Influence of Annealing Microstructure on the Low-cycle Fatigue Properties and Fatigue Microstructure of a Fe-15Mn-10Cr-8Ni-4Si Seismic Damping Alloy

摘要

We investigate the effects of the annealing microstructure on the low-cycle fatigue (LCF) life (Ni), cyclic stress behaviour and fatigue microstructure of a Fe-15Mn-10Cr-8Ni-4Si alloy that exhibits a deformation-induced transformation of austenite (gamma-phase) into epsilon-martensite (epsilon-phase). The alloy rolled at 800 degrees C was annealed at 600 degrees C, 700 degrees C, 800 degrees C and 900 degrees C to vary the grain size, the fraction of recrystallised grains and the texture intensity. Fully reversed axial strain-controlled LCF tests were conducted at total strain amplitudes, Delta epsilon(t)/2, ranging from 0.007 to 0.02. The alloy showed a higher N-f than common steels and ferrous high-Mn alloys in this strain range.

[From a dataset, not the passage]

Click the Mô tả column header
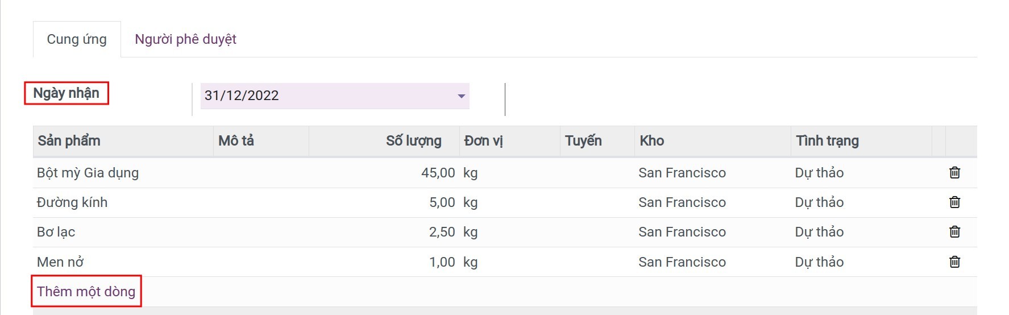 pyautogui.click(x=236, y=141)
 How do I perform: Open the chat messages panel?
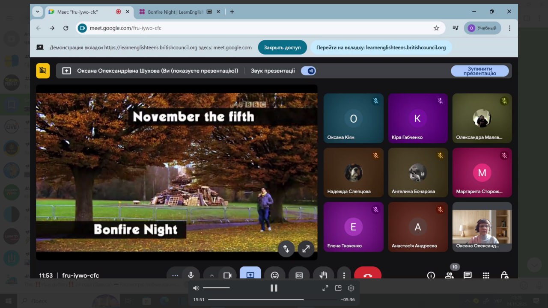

This type of annealing microstructure was found to impact the N-f,N- fatigue behaviour and deformation-induced epsilon-martensitic transformation (epsilon-MT) in the studied alloy. The fully recrystallised and weakly textured austenite formed at T >= 800 degrees C facilitated the uniform development of epsilon-martensite under cyclic deformation and led to an increased N-f. The partially recrystallised and textured austenite-containing substructure with high dislocation density formed at T <= 700 degrees C suppressed the epsilon-MT, retarded reversible dislocation motions in the un-recrystallised regions and moderately decreased N-f. Moreover, N-f and the deformation-induced epsilon-MT were observed to be less sensitive to variations in grain size.